Learning, Growth & Continuous Improvement

While tools and technologies are important, Walsh believes people development plays a critical role in advancing sustainability. Training, mentoring and professional growth help equip teams with the knowledge and confidence needed to ask better questions and challenge existing assumptions.

Sustainability, she noted, is not static. It evolves as materials improve, data becomes more accessible and best practices continue to emerge. Creating space for learning allows organizations to adapt and improve over time rather than chasing perfection from the outset.

“Continuous improvement is essential,” Walsh said. “Sustainability is a journey, and learning is what keeps that journey moving forward.”
 

 

Looking Ahead: Whole-Life Thinking

When Walsh looks to the future of sustainable construction, she’s most excited by trends grounded in whole-life carbon thinking. This includes mindful material selection, embodied carbon evaluation, systems-level design, and increased emphasis on reuse and deconstruction.

“When we view materials as valuable from the start — with landfill avoidance in mind — it changes how we choose,” she said. Durability, nontoxicity and reusability become central considerations, not afterthoughts.

These approaches challenge the industry to think beyond individual components and toward integrated systems that perform better over time.

 

Advice for New Leaders in Sustainability

For those looking to drive sustainability within their own corners of the construction industry, Walsh offered advice rooted in both experience and optimism.

“Be willing to experiment where feasible, collaborate wherever possible, and respect the ripple effects you create within the system you’re part of,” she said.

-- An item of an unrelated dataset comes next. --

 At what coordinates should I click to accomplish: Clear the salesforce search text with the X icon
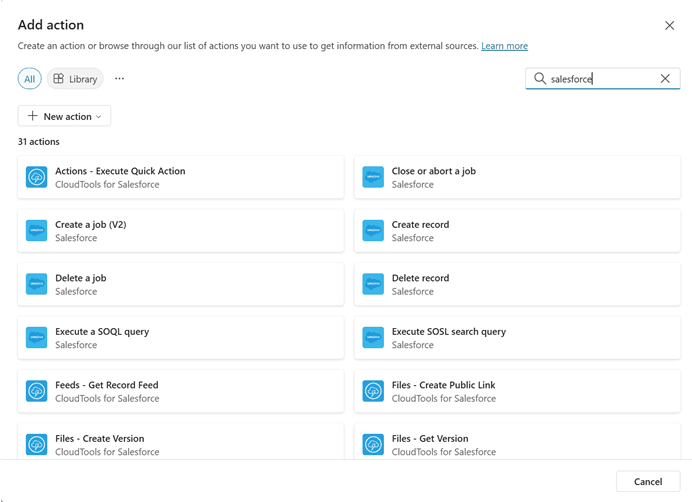[x=665, y=79]
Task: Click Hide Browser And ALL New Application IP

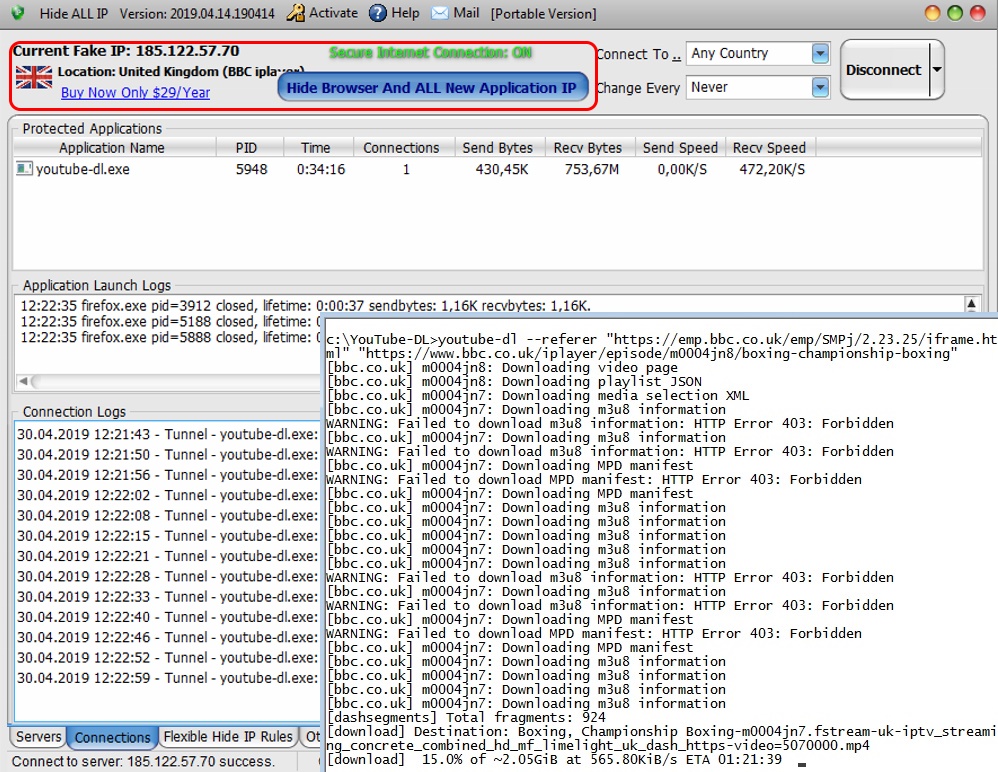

Progress doesn’t require sweeping change from day one. Small steps, intentional conversations and incremental shifts can build momentum. “Start small, celebrate your wins and let that boldness fuel you into the next step,” Walsh encouraged.

Above all, she emphasizes patience and persistence. “We’re all learning together,” she said. “Sometimes it starts with a simple intention or a conversation rooted in curiosity. Trust that it grows — and keep going.”